■ **Given task**: Pull out every line of the records below that contains the string "pixels", matching case exactly, and copy each one as it appears.

■ **The input**:

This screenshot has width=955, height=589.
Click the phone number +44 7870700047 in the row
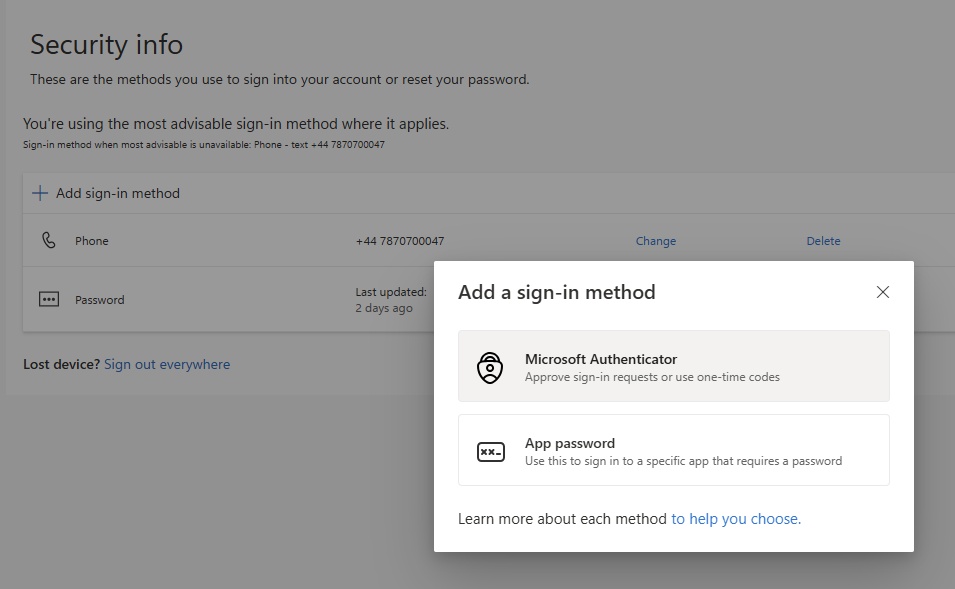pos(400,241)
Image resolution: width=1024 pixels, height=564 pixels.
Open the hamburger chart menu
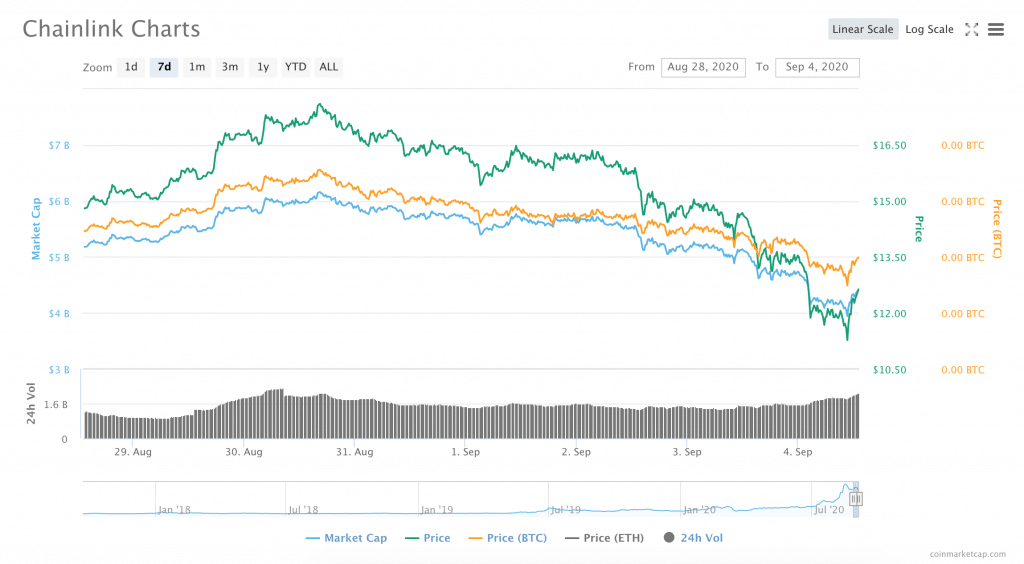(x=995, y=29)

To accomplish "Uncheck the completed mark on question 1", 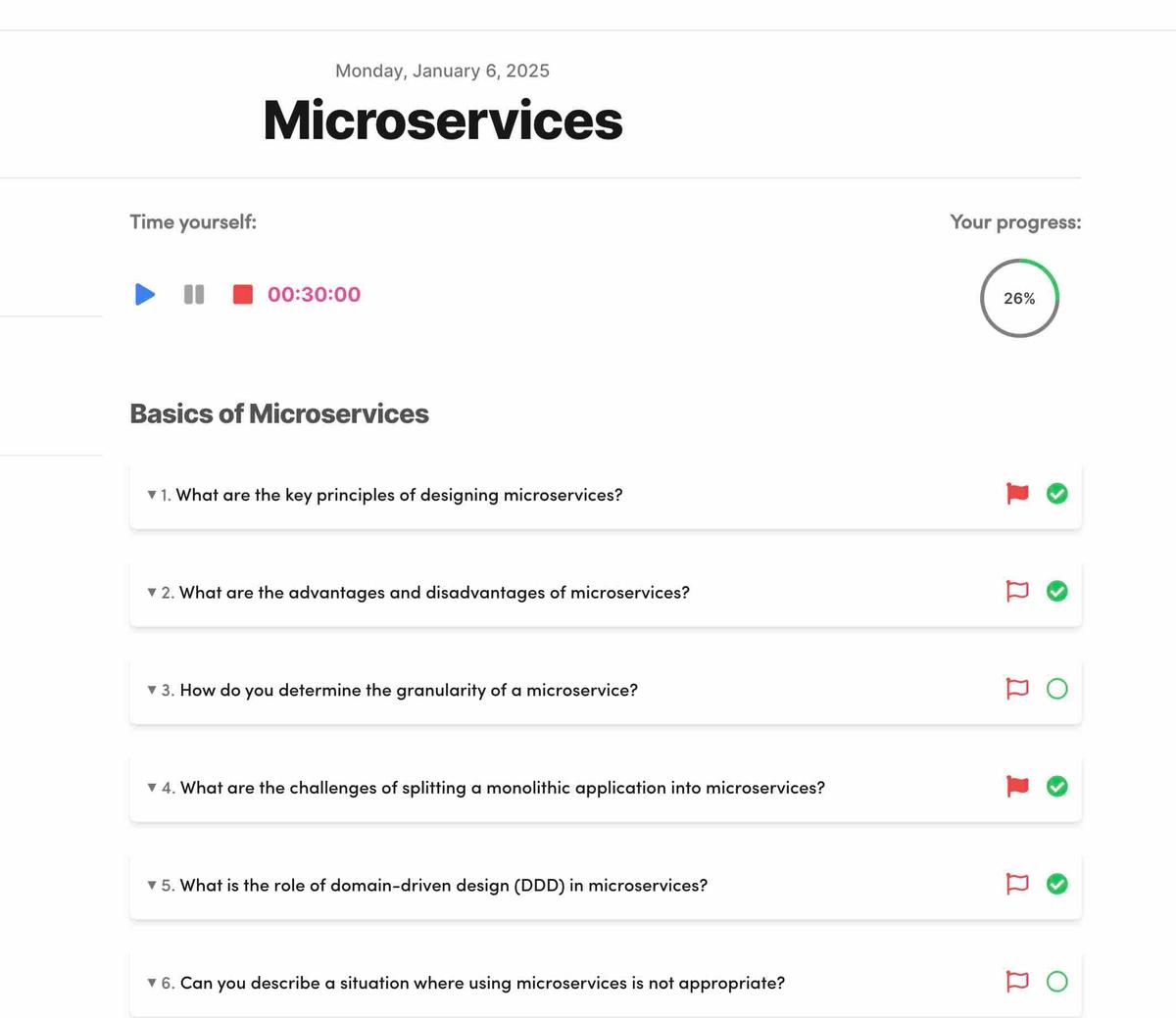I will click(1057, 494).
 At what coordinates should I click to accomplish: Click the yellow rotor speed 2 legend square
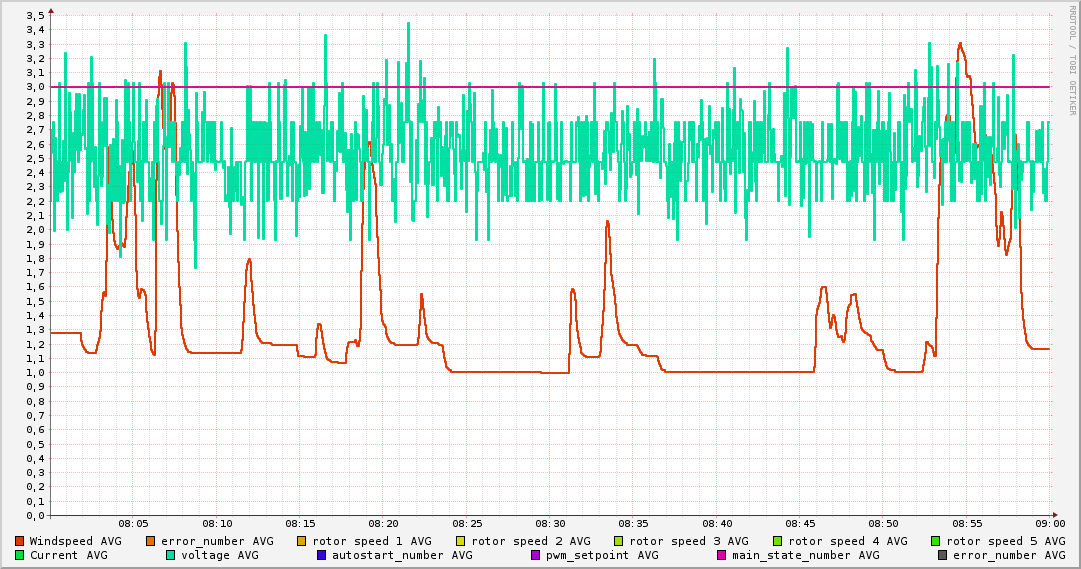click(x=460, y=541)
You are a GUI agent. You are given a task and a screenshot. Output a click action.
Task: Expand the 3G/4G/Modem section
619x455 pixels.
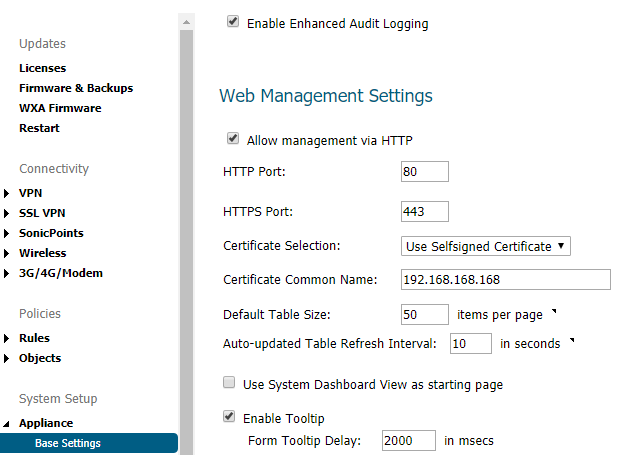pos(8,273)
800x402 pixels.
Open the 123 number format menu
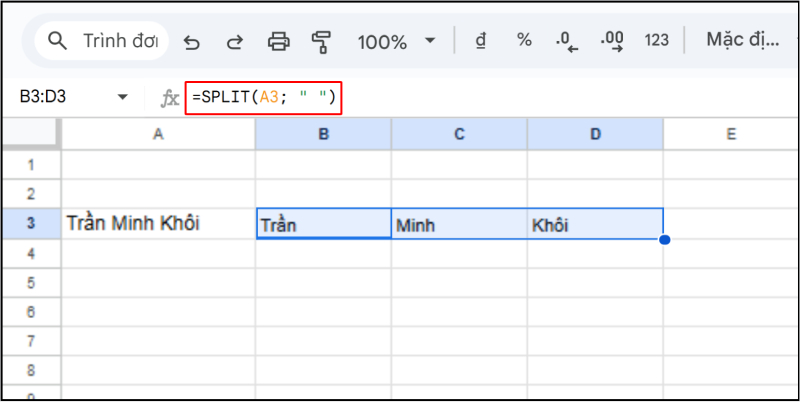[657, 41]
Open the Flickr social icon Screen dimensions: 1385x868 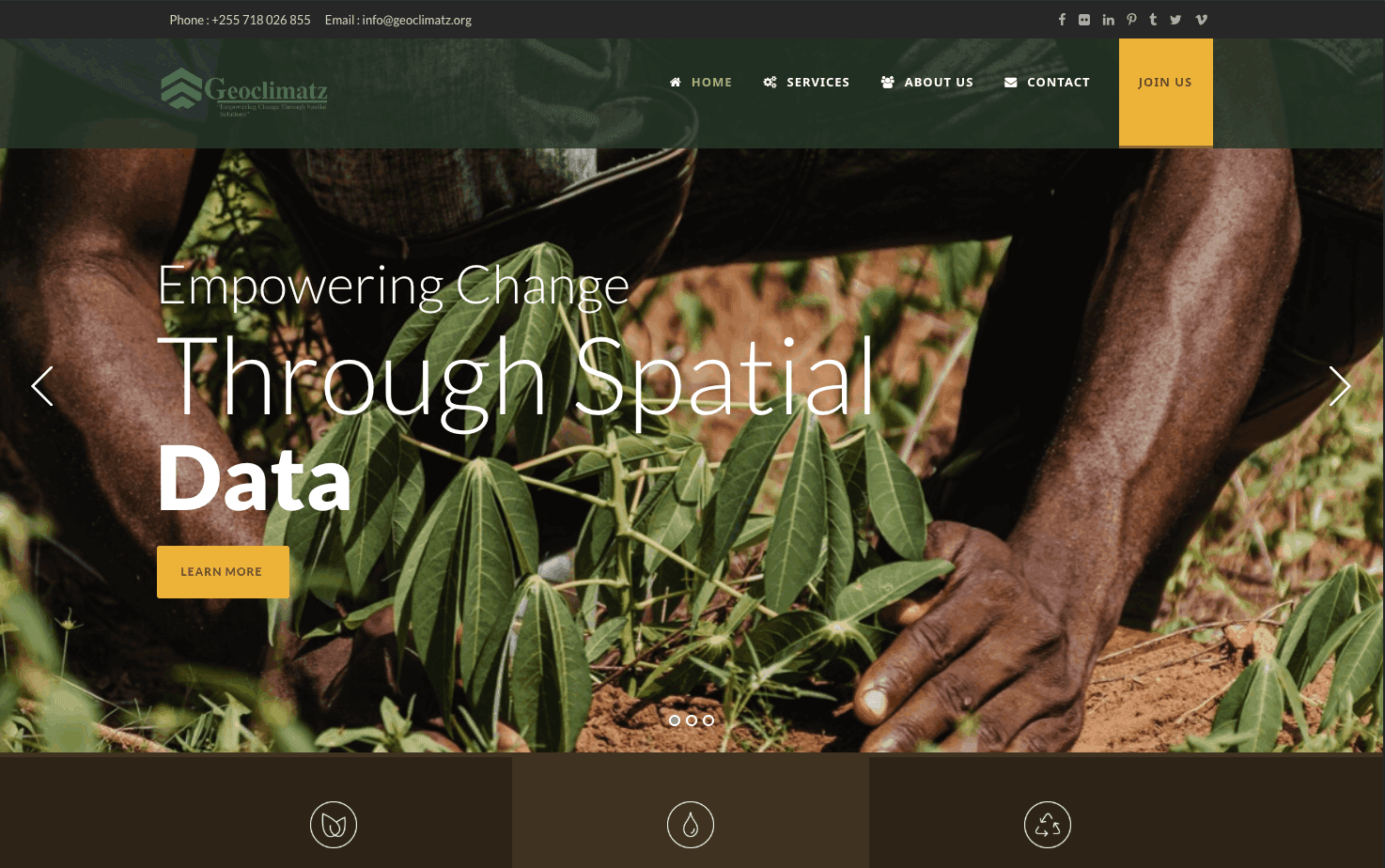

■ **Exercise response**:
Image resolution: width=1024 pixels, height=564 pixels.
619x455 pixels.
800x402 pixels.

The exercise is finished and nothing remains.